Wuhan rush-built the Huoshenshan Hospital and the Leishenshan Hospital for severe cases under national support. The two hospitals with high isolation levels are equipped with specialized treatment equipment, and 1,000 beds and 1,600 beds, respectively. The Huoshenshan Hospital opened on Feb. 3, 12 days after the lockdown, and the Leishenshan Hospital was put into use on Feb. 8.

The city also converted stadiums into 16 makeshift hospitals for treating mild cases, and quickly provided 13,000 beds with antibacterial and epidemic prevention levels up to those of first-class hospitals in China. The move channeled mild cases, helping to concentrate high-end medical resources on severe cases, and alleviated the scramble for medical resources.

The experience of Wuhan—building Huoshenshan, Leishenshan and temporary treatment centers to address bed shortage—is worthy of reference and learning for the world.

During the first wave of the COVID-19 pandemic, Japan required some confirmed patients to stay at home for quarantine due to insufficient beds, which was actually an extremely dangerous practice. First, it put the family members of the patients at risk and might lead to infections in clusters within the families. Second, patients could not get effective and professional treatment, and without timely update on health conditions, they might not be able to receive swift referral for treatment when the conditions deteriorated. Fortunately, the practice was largely halted later, and Japan now has also transformed facilities like hotels into isolation wards for patients with mild symptoms, in an effort to channel mild cases and relieve the pressure on hospitals.

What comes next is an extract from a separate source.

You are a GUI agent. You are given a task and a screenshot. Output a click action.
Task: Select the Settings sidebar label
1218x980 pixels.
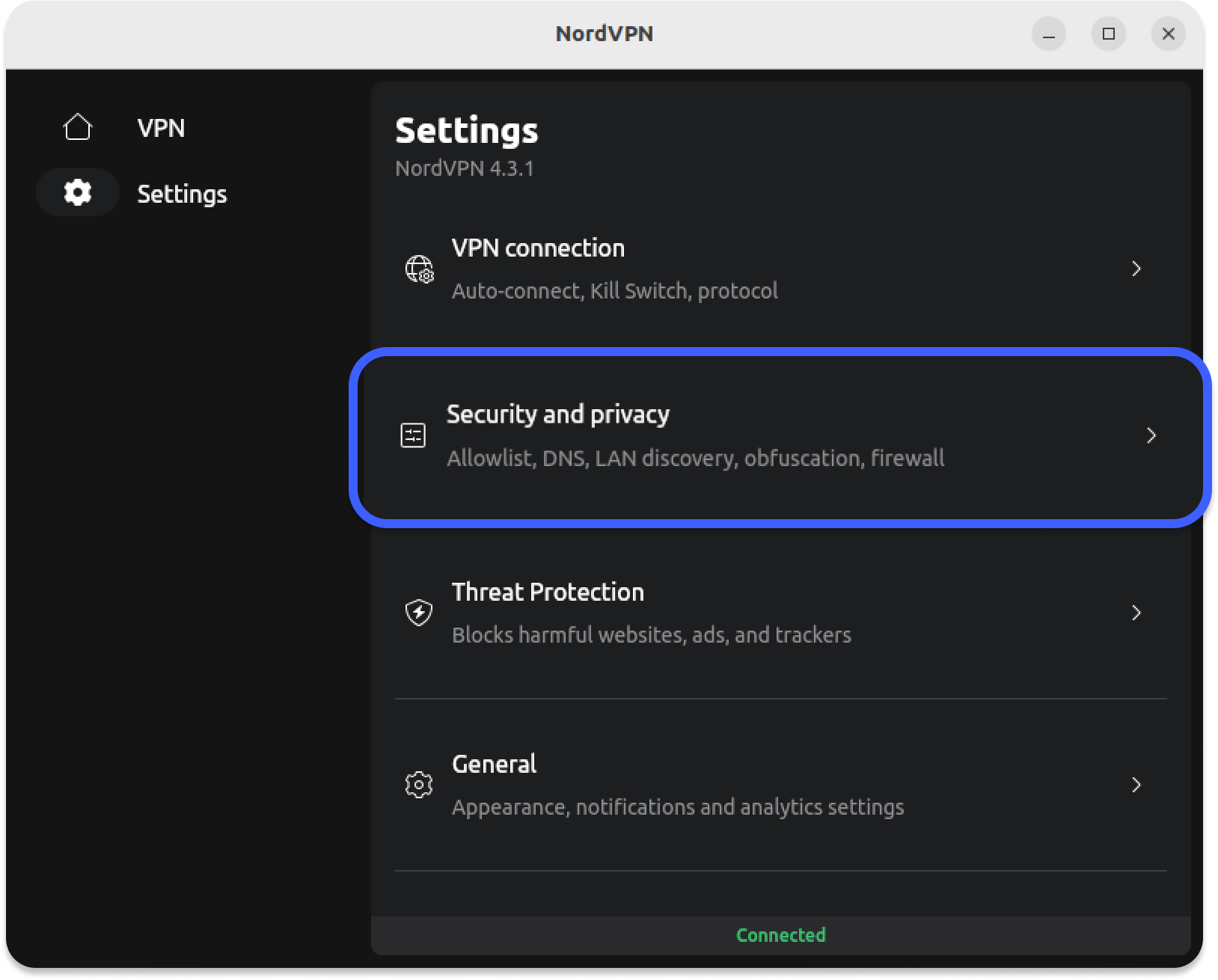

A more serious problem in Tokyo is the shortage of ICUs. By 2018, Japan had merely 4.3 ICU beds per 100,000 people, and there was a huge gap compared with the 35 in the US, 30 in Germany, 11.6 in France, 12.5 in Italy, and 9.7 in Spain.

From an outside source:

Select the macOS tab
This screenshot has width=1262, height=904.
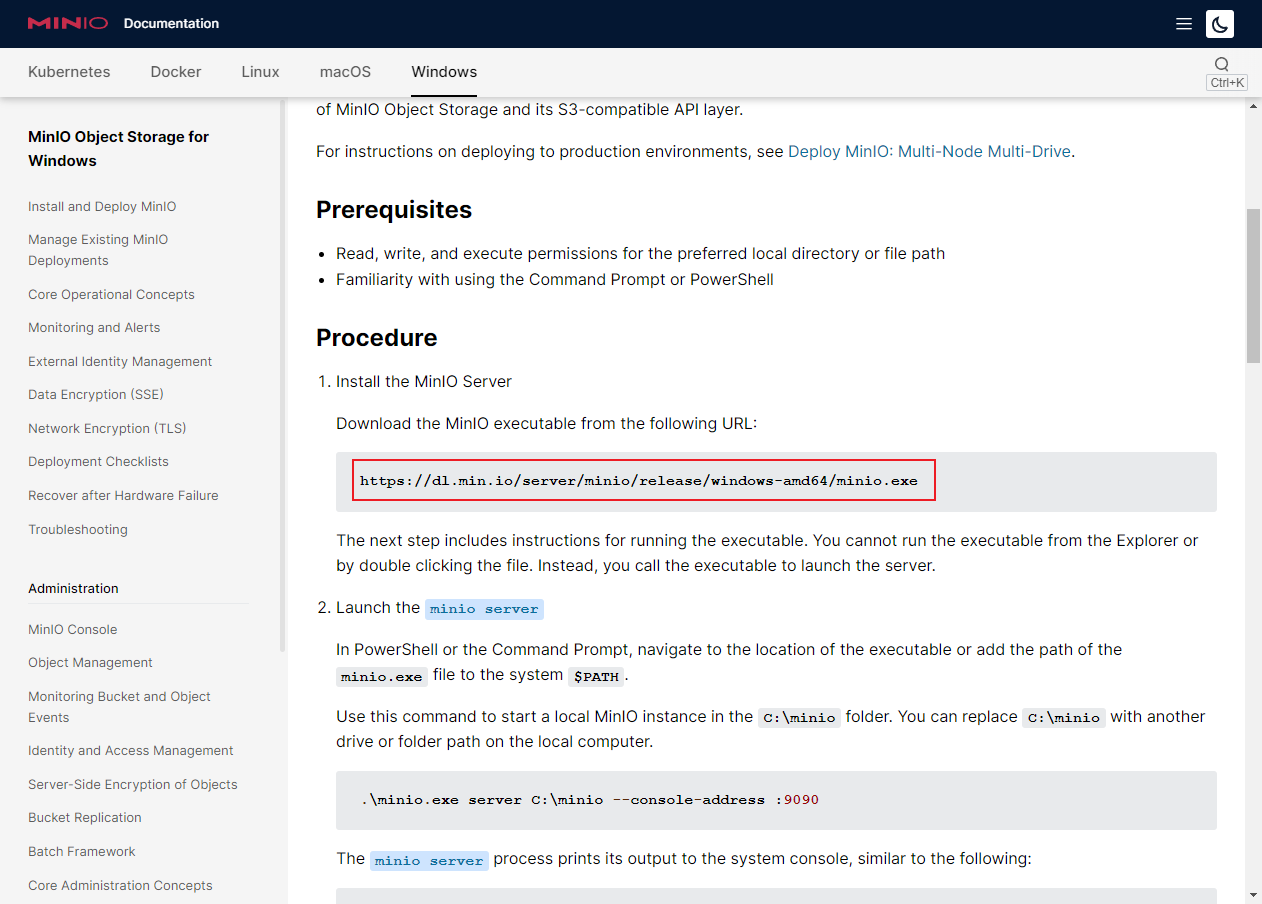345,72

Tokyo, which had the largest number of infected cases in Japan, had only 764 ICU beds, or only 5.5 per 100,000 people, when the first outbreak took place. Through various efforts, Tokyo addressed the serious shortage of ICU beds and survived the first wave. However, as the second wave arrives in autumn and winter, there will be a shortage again. A proper solution to it is a key to avoiding a potential collapse of its medical system amid an outbreak.

The countries have adopted a variety of measures to address bed shortage during the outbreaks, with the US even sending naval hospital ships to assist[13]and South Korea taking the emergency importation of a "hospital" as a new option. Faced with a desperate shortage of beds amid the outbreak, South Korea imported an entire "Huoshenshan Hospital in slabs" from the Broad Group in China. The prefabricated stainless-steel slabs made up negative pressure isolation wards in South Korea. Equipped with fresh air systems and ozone technologies, the wards have the highest level of protection against cross infection. The project took only two days locally before the wards were put into use.